Ukraine’s own offensive drone campaign has delivered measurable results in recent months, slowing Russian advances along the 1,200-kilometer front line by targeting supply routes and logistics infrastructure behind Russian positions. Strikes on oil facilities at Ust-Luga and Vysotsk on Monday continued that campaign.
But the asymmetry between Ukraine’s drone effectiveness and its air defense vulnerability reflects a war that is being fought simultaneously in the air, on the ground, and in the logistics chains of governments thousands of kilometers away.
What Happens Next
Zelenskyy heads to Ankara for the NATO summit beginning Tuesday, where Trump is also expected, with the two leaders set to meet for discussions on renewed efforts to end the war. The overnight attack will define the political atmosphere of those conversations in ways that no diplomatic briefing could replicate.

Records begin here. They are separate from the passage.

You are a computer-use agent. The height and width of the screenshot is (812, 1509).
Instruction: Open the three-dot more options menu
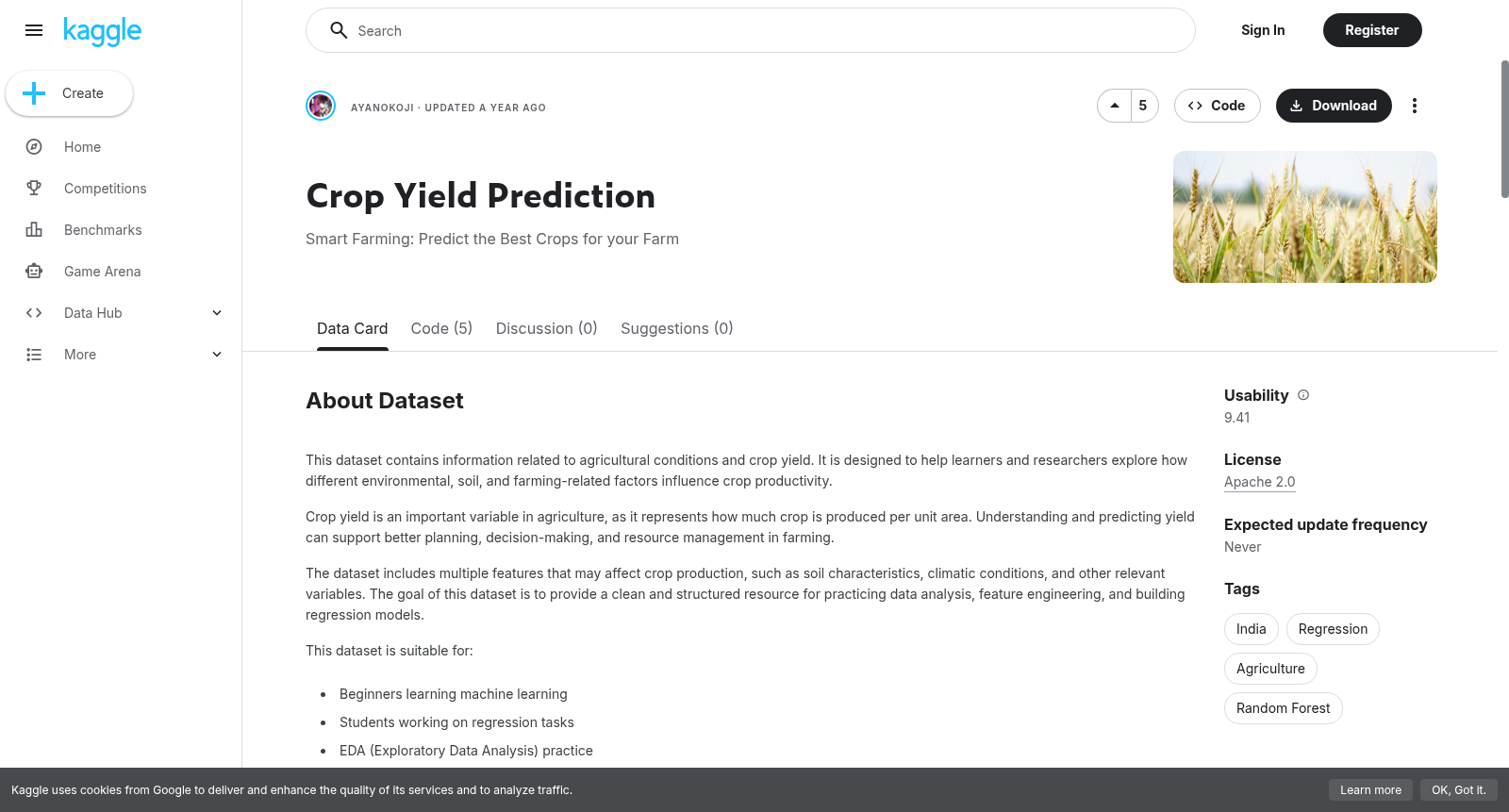1414,106
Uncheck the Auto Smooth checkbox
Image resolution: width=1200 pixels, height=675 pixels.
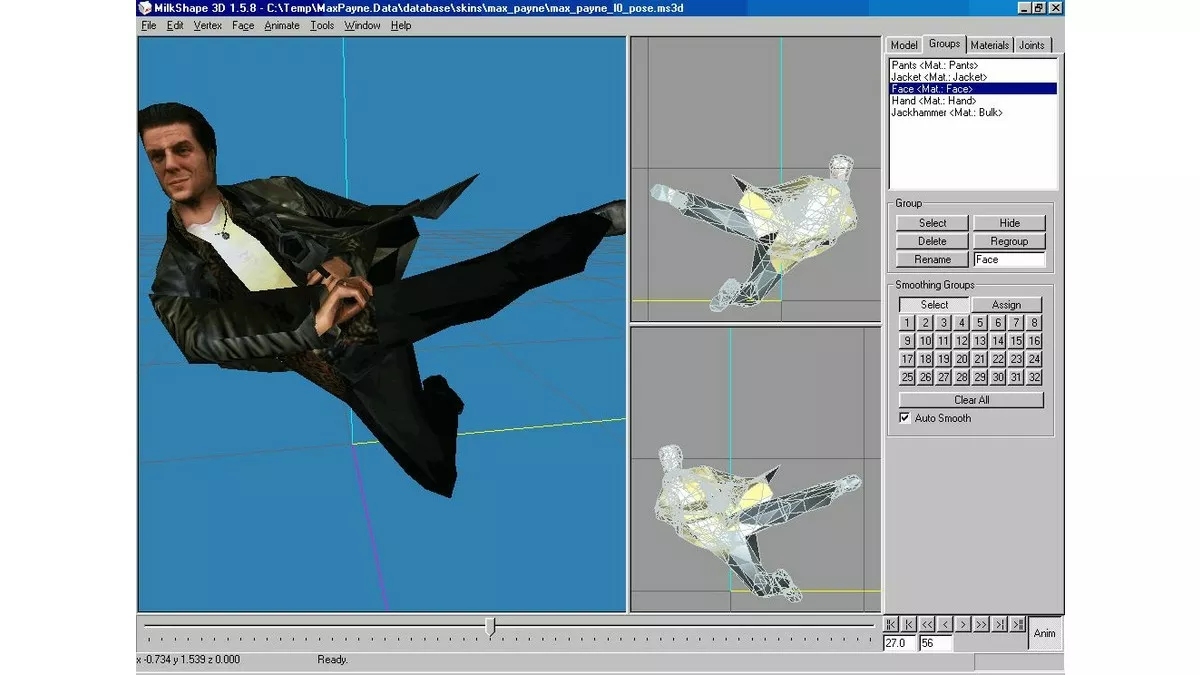click(905, 418)
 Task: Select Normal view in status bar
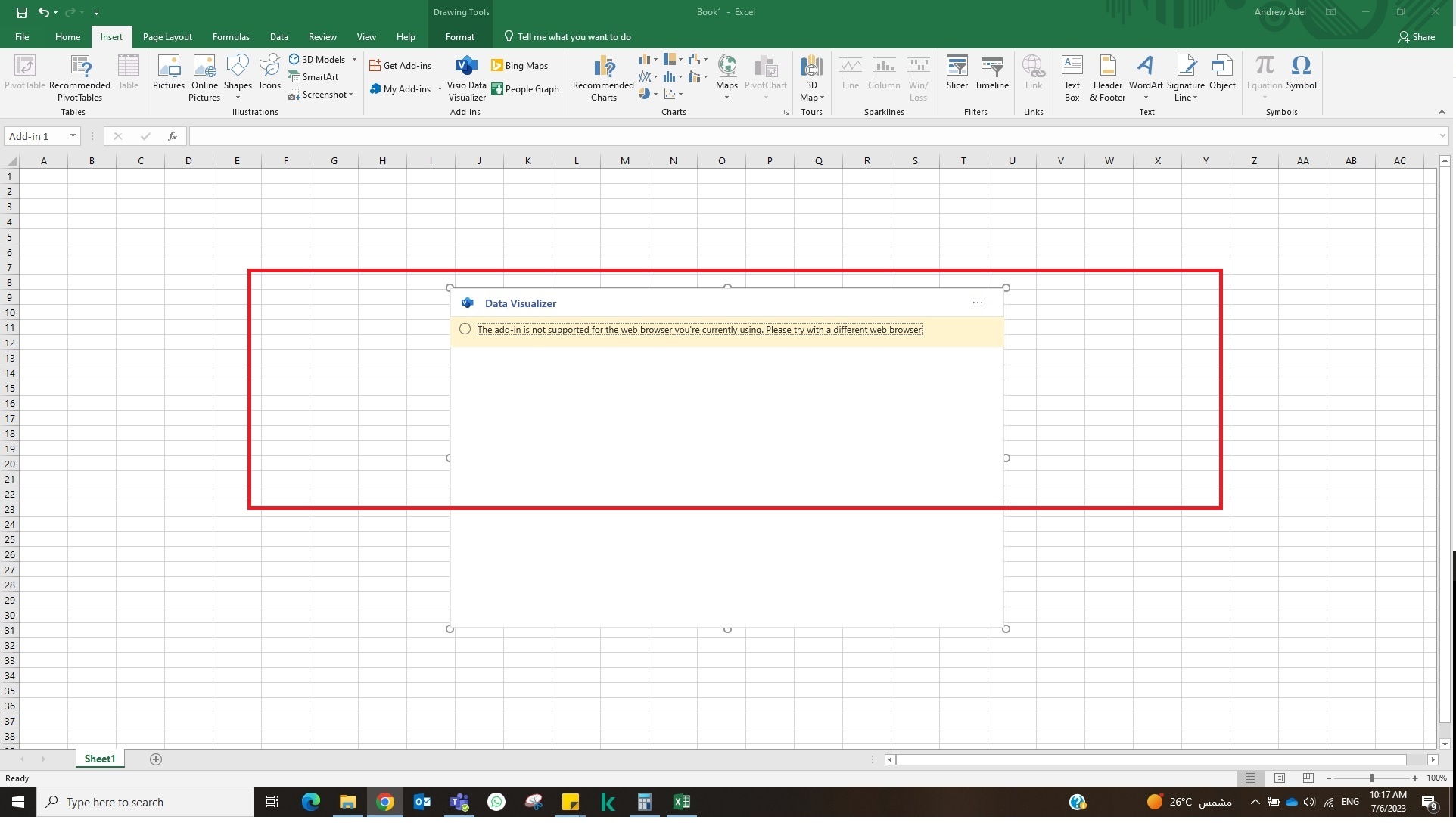pos(1250,778)
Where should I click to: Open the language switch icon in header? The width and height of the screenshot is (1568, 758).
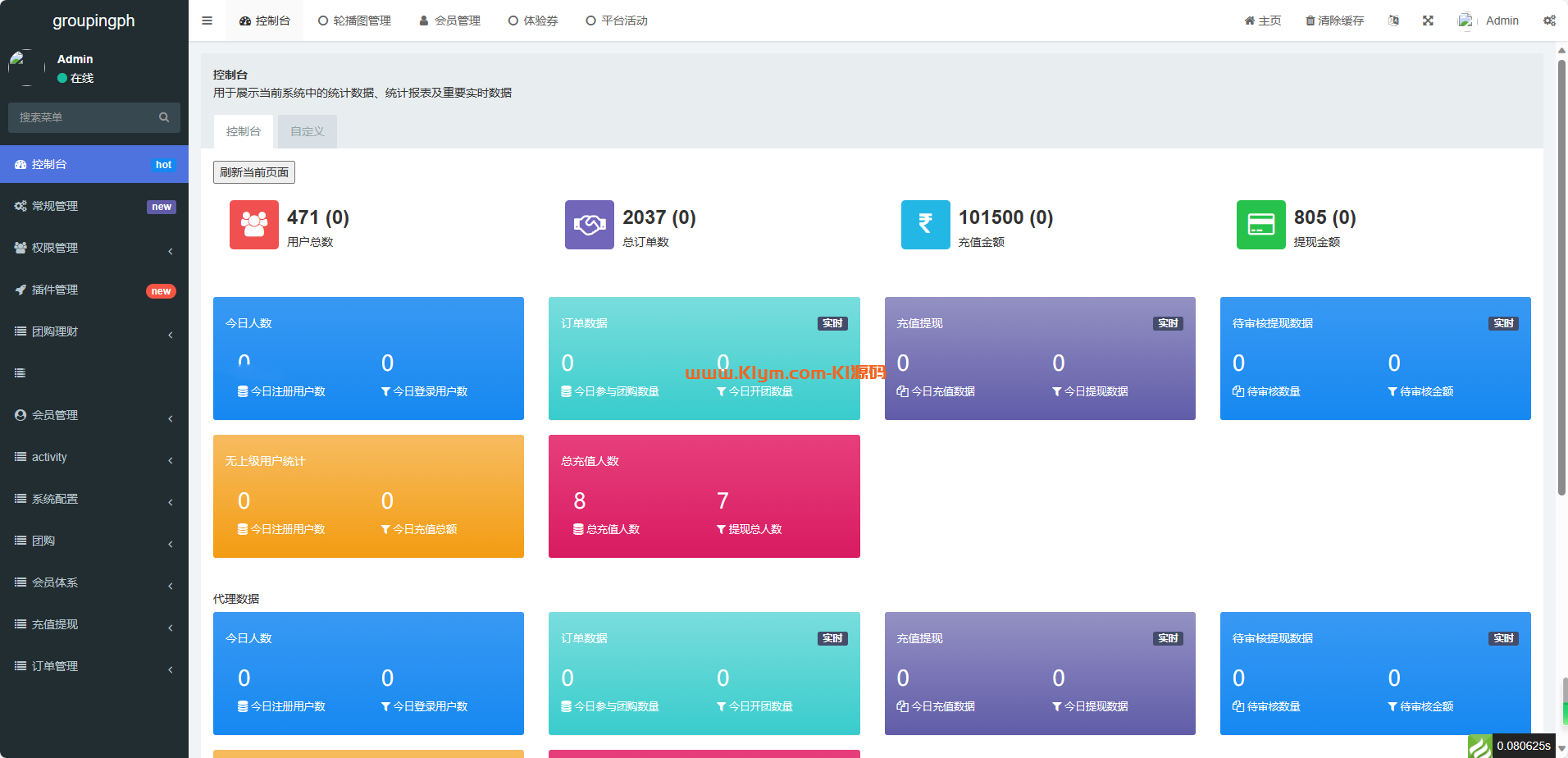1393,21
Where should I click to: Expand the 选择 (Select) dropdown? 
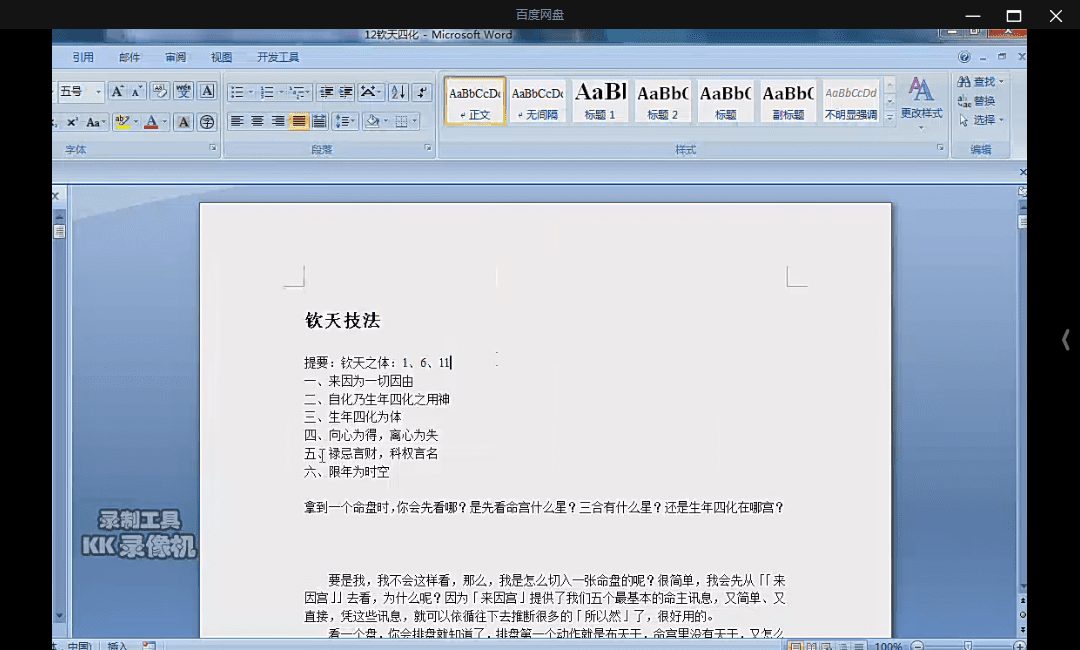click(981, 120)
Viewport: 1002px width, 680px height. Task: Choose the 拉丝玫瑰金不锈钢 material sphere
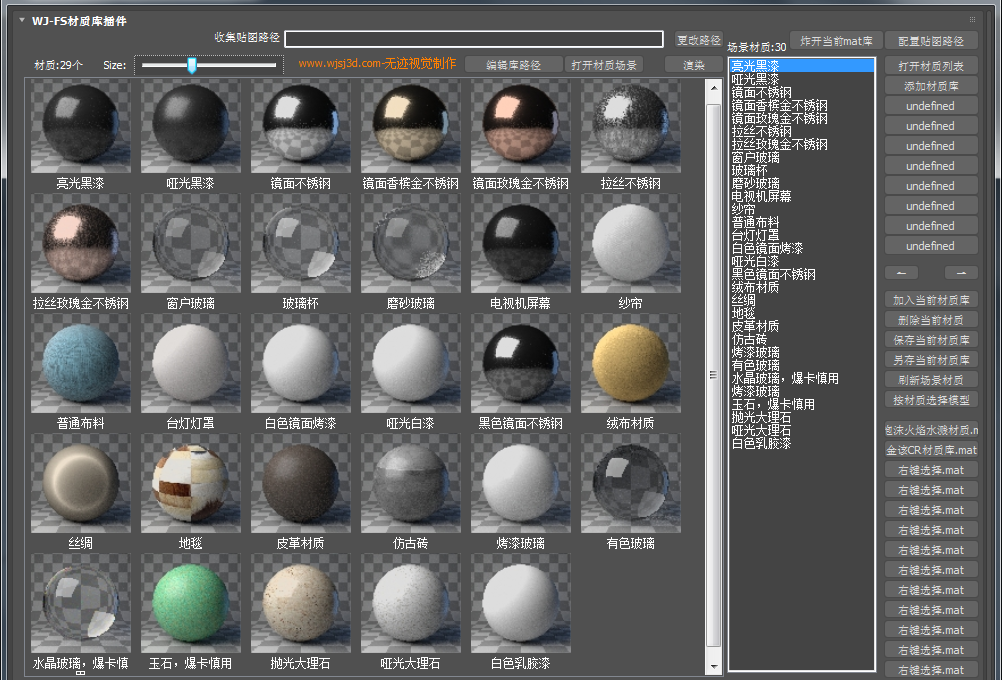[x=81, y=245]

Rescue operations were continuing across Kyiv Monday morning as emergency workers searched rubble for survivors in the Podilskyi and Darnytsia districts. The full casualty count was expected to rise as crews reached areas still inaccessible in the immediate aftermath.
Ukraine’s air force has made clear that without a significant resupply of Patriot interceptors, the country’s ability to defend its capital against Russian ballistic missiles will remain critically limited.
Whether NATO allies leave Ankara with the commitments Zelenskyy is demanding will determine whether Monday’s scenes are repeated in the weeks ahead.